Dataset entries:
----------

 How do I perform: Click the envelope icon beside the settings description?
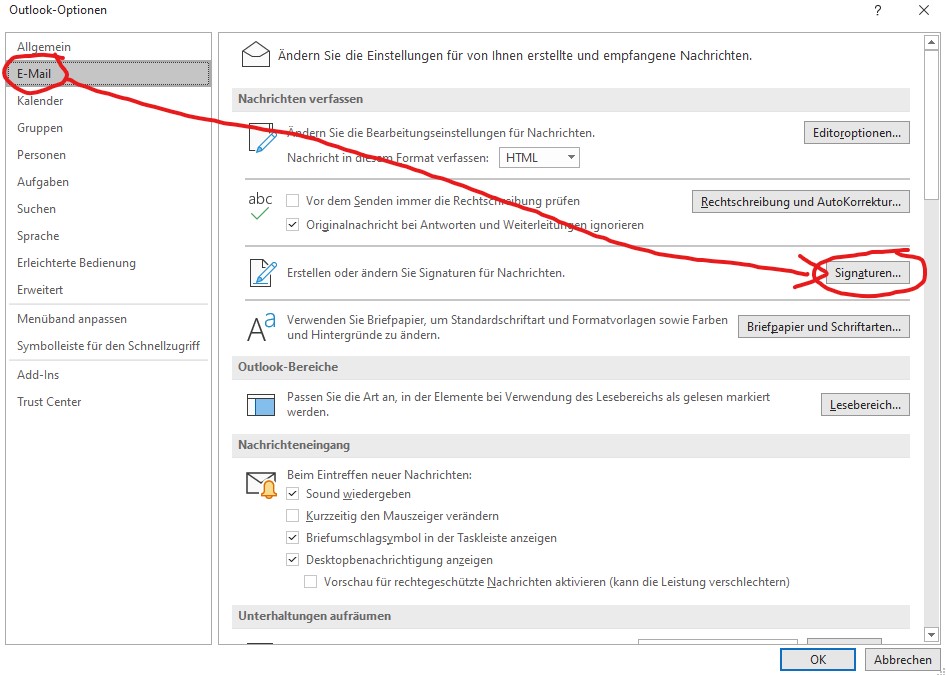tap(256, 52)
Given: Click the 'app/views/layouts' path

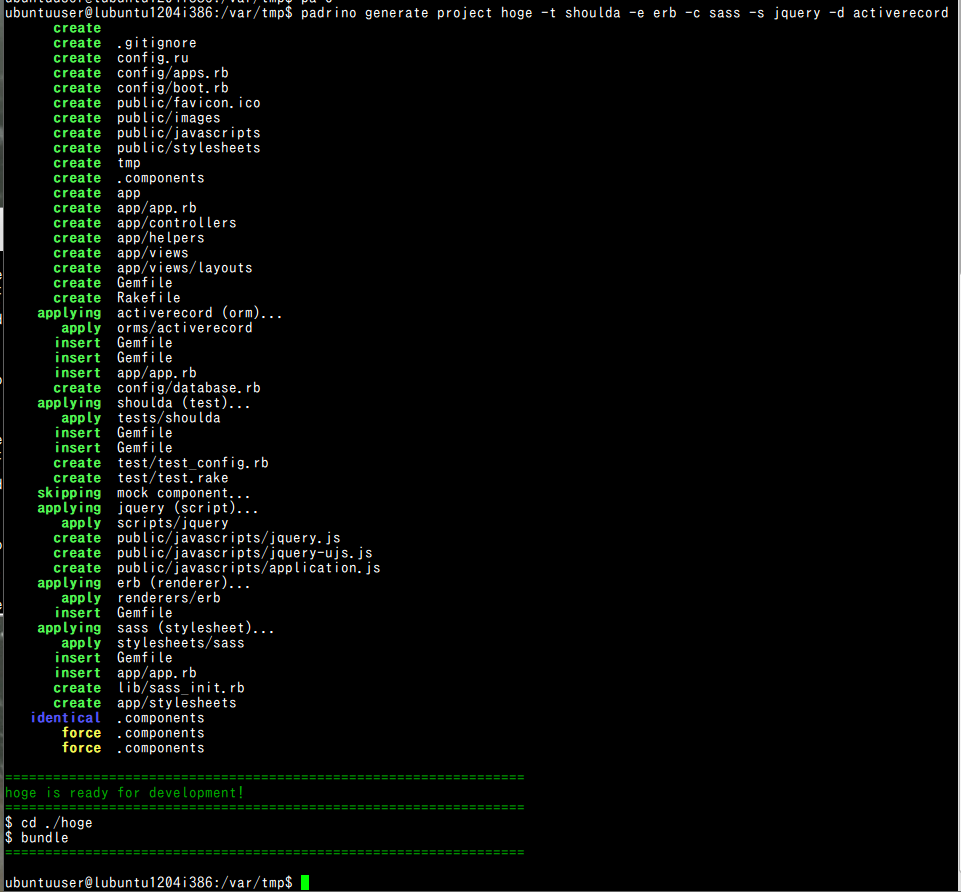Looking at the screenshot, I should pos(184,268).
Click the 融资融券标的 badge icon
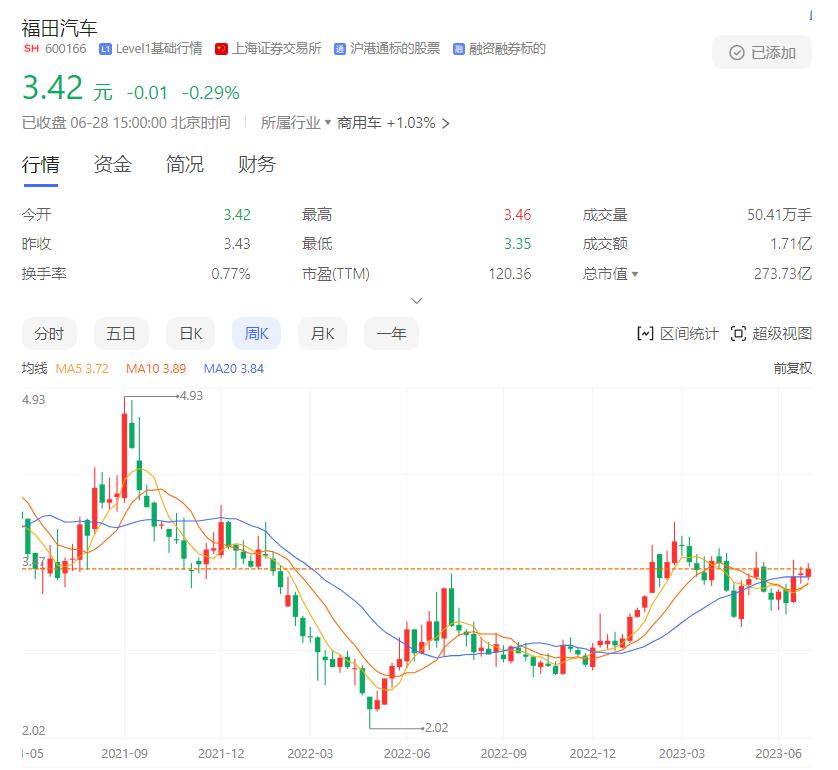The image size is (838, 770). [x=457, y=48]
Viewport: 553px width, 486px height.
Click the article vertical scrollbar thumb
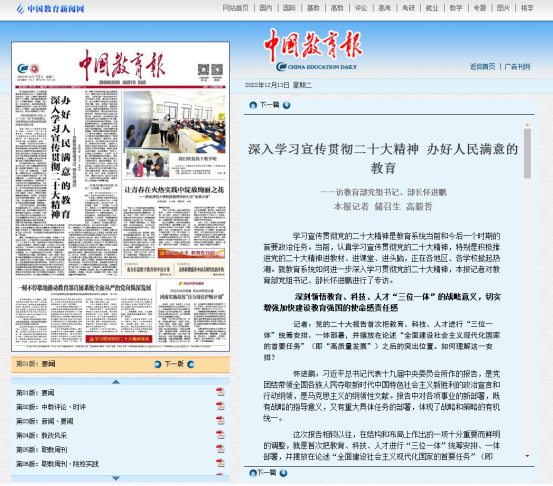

----------

EXERCISE
Begin at the line with "Given: Click the 'app/views/layouts' path" and end at the last line of the data above. Reproduce those lines exactly, but not the pictures.

RESULT FOR THIS EXERCISE
Given: Click the 'app/views/layouts' path

Looking at the screenshot, I should pos(184,268).
Click the 融资融券标的 badge icon
The image size is (838, 770). [x=457, y=48]
Viewport: 553px width, 486px height.
Click the article vertical scrollbar thumb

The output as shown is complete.